If you're a good actor with a solid technical setup you're still going to have an occasional delivery problem. This is why monitoring is so crucial. But you're not going to be putting out fires left-and-right, which is what it sounded like what _asciiker_ was saying he is doing.

[jt2190]

True, but _asciiker_ was also saying this:

  > Conclusion: There is no common standard because every 
  > major ISP can set their own standards. This will 
  > eventually force everyone to use the same services 
  > worldwide.
  > 
  > Where's the freedom of choice [of ESP] here?

My point being that the current blacklist-based system is broken from a "freedom of choice" perspective. The current system favors the established ESPs, as the cost of doing it yourself gets larger and larger.

[x0x0]

davideos' point, though:

email users want and expect

[_asciiker_]

Thank you for this insight, I agree with almost all of it.

As an e-mail services provider, I cannot or should inspect what my customers are sending. I can suspend them due to complaints of abuse but the damage is already done.

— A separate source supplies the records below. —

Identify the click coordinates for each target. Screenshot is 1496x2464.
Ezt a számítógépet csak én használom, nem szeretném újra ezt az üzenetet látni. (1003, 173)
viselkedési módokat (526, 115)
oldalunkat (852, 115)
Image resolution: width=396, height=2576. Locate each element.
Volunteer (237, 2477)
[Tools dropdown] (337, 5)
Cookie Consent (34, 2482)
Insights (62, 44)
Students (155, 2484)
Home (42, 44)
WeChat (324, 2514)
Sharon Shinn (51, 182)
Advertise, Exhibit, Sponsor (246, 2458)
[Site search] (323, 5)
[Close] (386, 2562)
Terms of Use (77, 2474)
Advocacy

Same goes for tracking. I still say, block domain names, not IPs..

[davideous]

> As an e-mail services provider, I cannot or should inspect what my customers are sending. I can suspend them due to complaints of abuse but the damage is already done.

As an ESP, since you are letting customers send through your IP space, then a bad-apple can hurt the delivery of your other clients.

This is one of the big jobs that an ESP has. MailChimp, for example, has invested a ton of effort into detecting bad-apples as early as possible. (There are some really neat big-data techniques.) This is also why SES requires that you start with a smaller quota and build-up.

Some techniques:

* manually reviewing new clients before they send

* giving a new client a limited sending quota, so they build reputation with you over some time

* detect clients/campaigns with high complaints, high bounces, or low opens and take compliance action

* detect a partially-sent campaign with a high bounce rate and suspend it

* don't give any client an unlimited sending quota, so they can't hurt you too badly

> I still say, block domain names, not IPs..

There's a minimum amount of mail volume required to build a reputation. Many of your clients might not have this so they benefit from being lumped-in on an IP reputation.

I don't think IP blocking will ever go away, as it's an effective technique. The threat of an IP block also places some reasonable pressure on ESPs to police their client base.

[drcoopster]

I'm not sure you understand how IP blocking works and why it would be impossible to block domain names the same way.

[_asciiker_]

EDIT: "I'm not sure you understand how IP blocking works and why it would be impossible to block domain names the same way."

If you mean that on the same server the e-mail IP and server hostname will be the same for all the domains, then yes I understand.

But filtering can be changed to achieve domain level validation, not IP. It is done already on our servers.